• Excerpted passage
--
If you have been painting in watercolor for any length of time you have probably heard time and time again if you are using masking fluid you need to use it on dry paper, that is what I had heard from day one many moons ago, then I went to an artist’s talk and the man is a very good local watercolorist and he uses masking by dropping it onto wet paper to get natural looking clouds and sea foam. I asked many questions about this then did a sample the next day to see how it worked and it looked very promising. We will all be learning something new this time and I think it will be a lot of fun.

Remember it is important to do studies like this occasionally because it allows you to make mistakes. Too often we are all painting our “masterpieces” and are too afraid to try something different because we don’t want to mess it up. However, doing studies where you can work out your problems or try new techniques will give you the confidence to use them in your “masterpieces” and bring the finished work up to a new level. You won’t know until you try and that is what studies are for when you are an artist.

There isn’t much of a drawing for this project and if you feel confident enough you can just freehand the drawing onto your paper. HAVE THE REFERENCE PHOTO IN FRONT OF YOU. The drawing doesn’t need to be perfect but you do need to get some dynamic shapes into your clouds, so LOOK at the photo before you start drawing and refer to it often as you are drawing. The mountain ridges are simple but you do need to create some interesting shapes in them as well, I don’t want to see a series of “M” mountains and they can start up from the bottom between a third and a quarter way up, I have mine a bit higher so they can be seen when I am demoing.

Have your masking fluid ready to go, have your reference photo in front of you and have your paper flat before you start wetting it with just water. You want the paper wet but do try to avoid pools of water, move the water around so you have a nice even covering of water, the whole paper should have a shine. Dip your masking brush into the masking fluid and just on the inside of the lines for the clouds WHERE THERE WILL BE LIGHT AREAS (look that
the photo to guide you), drag and touch your brush to the paper. You will have to reload often and you will need enough so it can do its job but let the masking fluid do its own thing. You are not outlining all the clouds this is just in the areas where the sunlight is the brightest. Thick lines, thin lines and blotches make up the bright areas of the clouds don’t try to make them all even. When you are done, let it dry completely.

Our first wash of color will be a soft gray and it can go on everything even the mountains if you want. The masking fluid is protecting our white areas so everything else on the paper needs to have color and/or value. We are going to have to have contrast to make the whites look bright and we start with the next lightest value.

The gray I used was my standard gray and one you really need to commit this mixture to your head. It is Ultramarine Blue, Burnt Sienna and a touch of Dioxizine Purple. I want this to stay on the cool side so it has more of the blue but to warm this up add more sienna, it is a very friendly gray and can be used in many situations. I also added enough water to make it a very pale gray so on a scale of 1 – 10, 1 being white, 10 being black this would be between a 1.5 to 2, it is more a tint. If the color looks too dark when you put it on your paper, don’t panic just quickly rinse you brush and take clear water to dilute what is on your paper. This color can go over ALL THE PAPER including the landscape. Don’t try to paint around the masking, just paint over it because that is why we put it down in the first place, just cover the entire paper with this light gray then let it dry. I used my biggest brush for this wash of color.
--
• Recorded information
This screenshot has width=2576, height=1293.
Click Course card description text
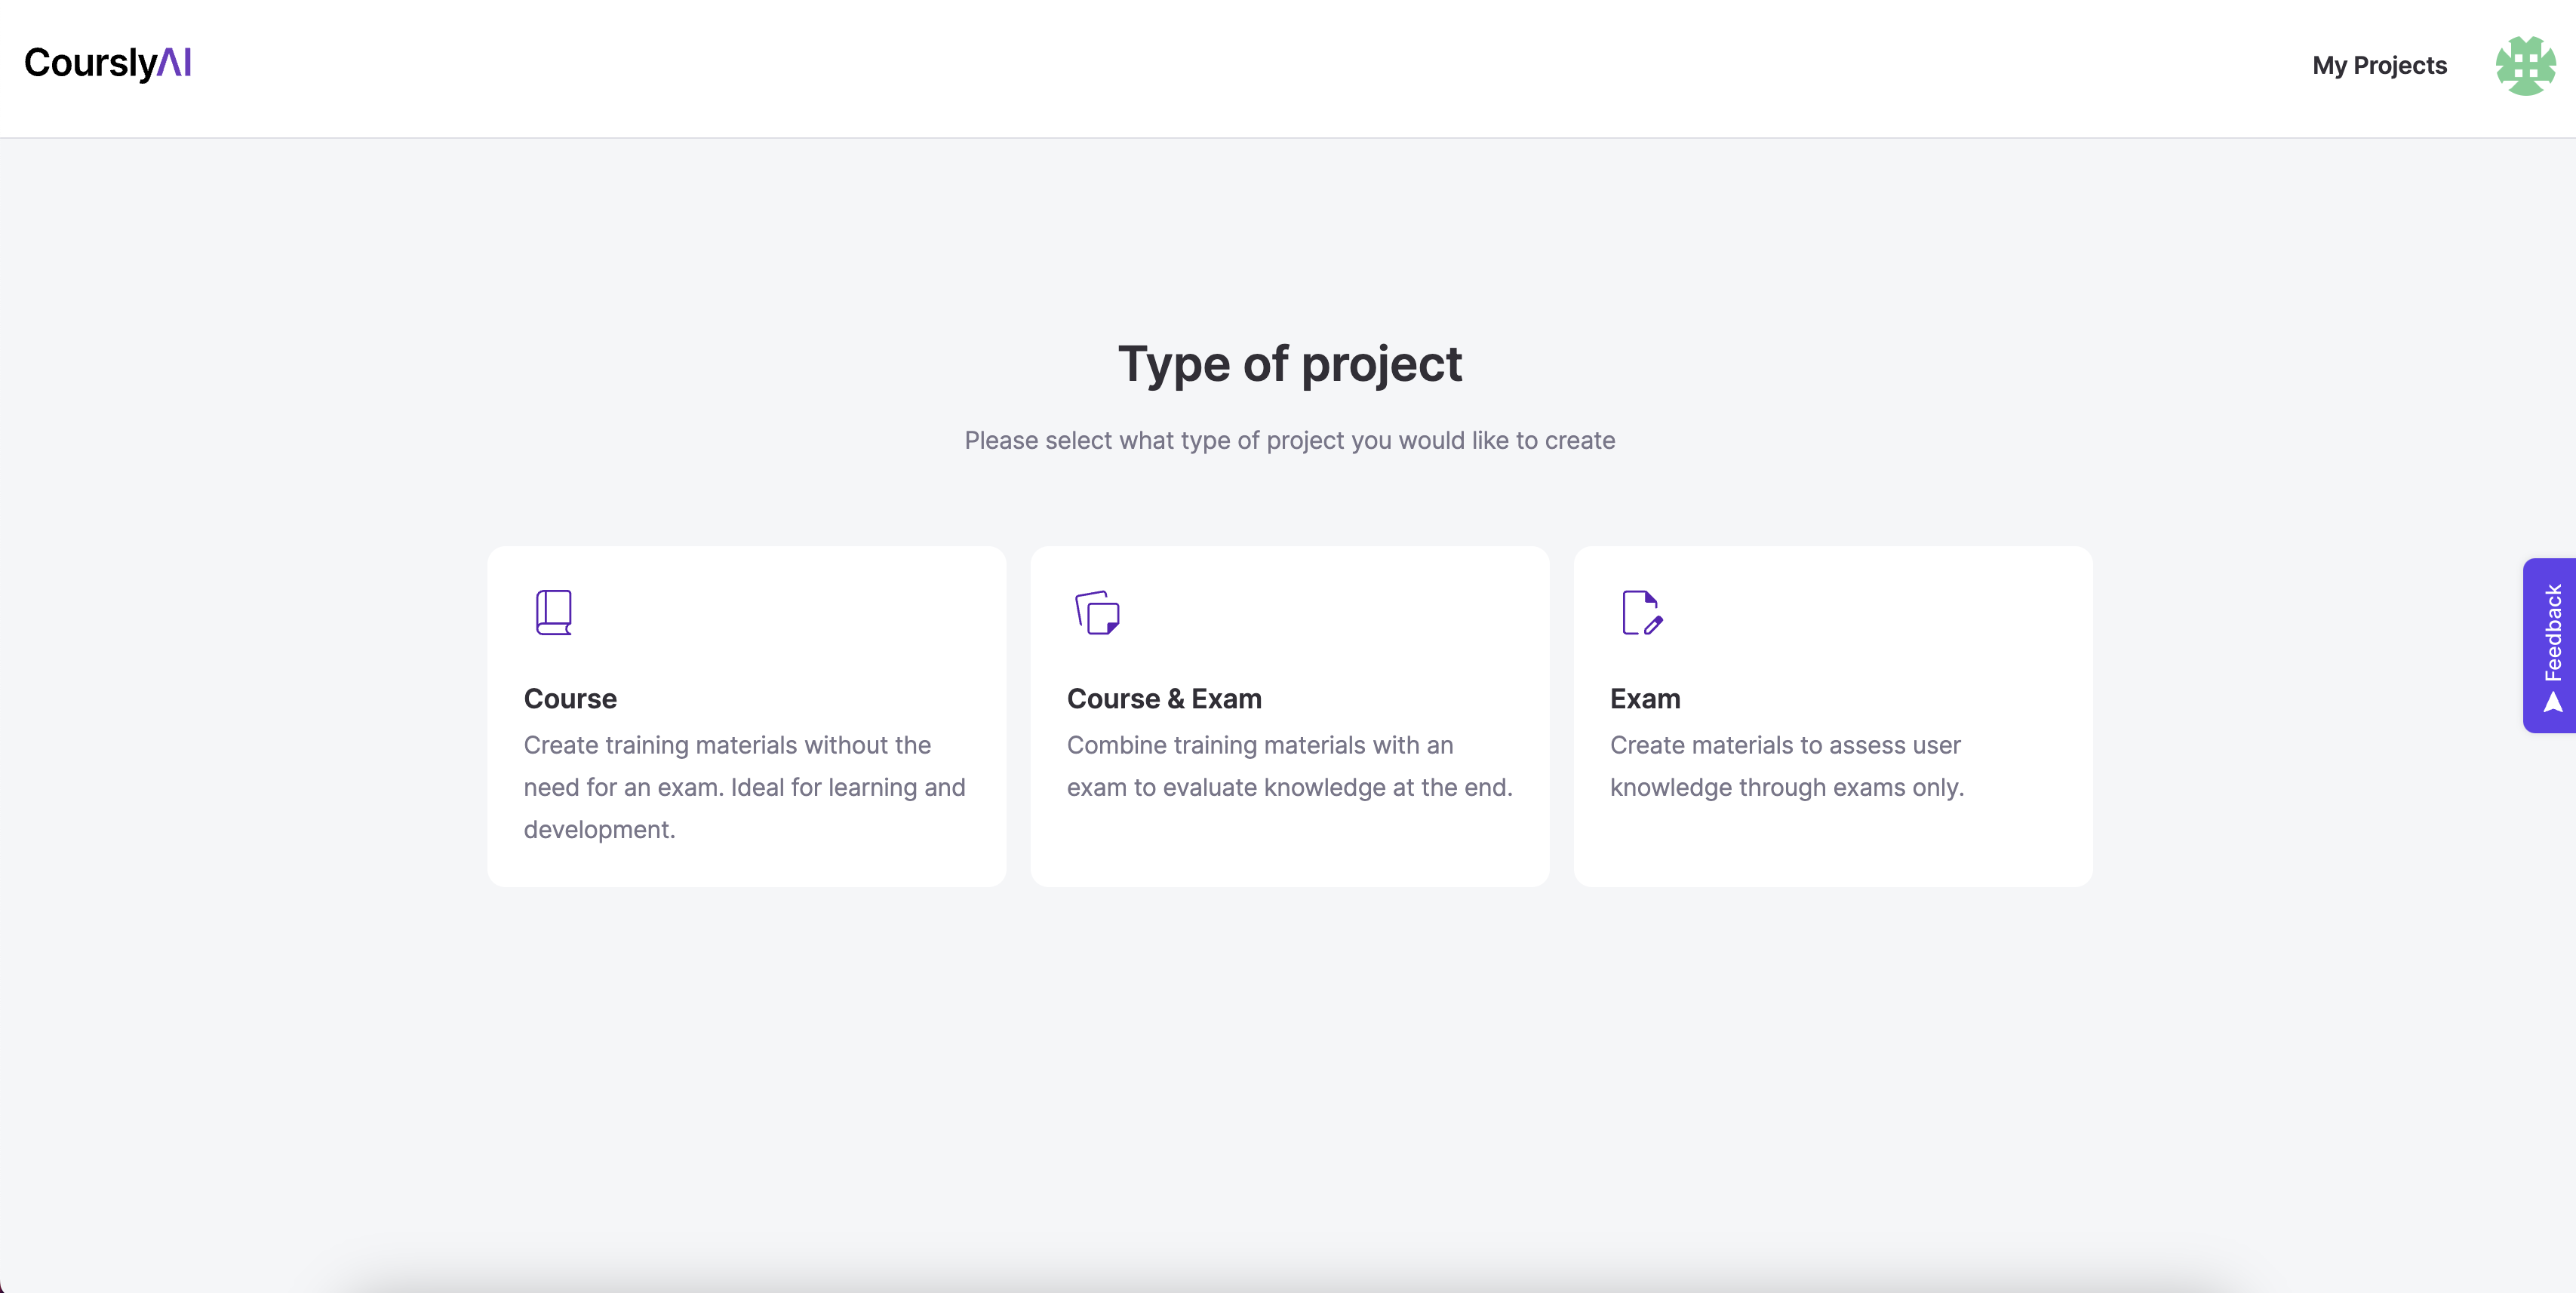click(744, 787)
--
• Task set
- 1) Reproduce verbatim the part of the watercolor lesson starting at "Our first wash" and ending at "next lightest value.".
- 2) According to the watercolor lesson, what three things should be in place before you start wetting the paper with water?

• Answers by task
- 1)
Our first wash of color will be a soft gray and it can go on everything even the mountains if you want. The masking fluid is protecting our white areas so everything else on the paper needs to have color and/or value. We are going to have to have contrast to make the whites look bright and we start with the next lightest value.

- 2)
- Your masking fluid, ready to go
- Your reference photo, in front of you
- Your paper, lying flat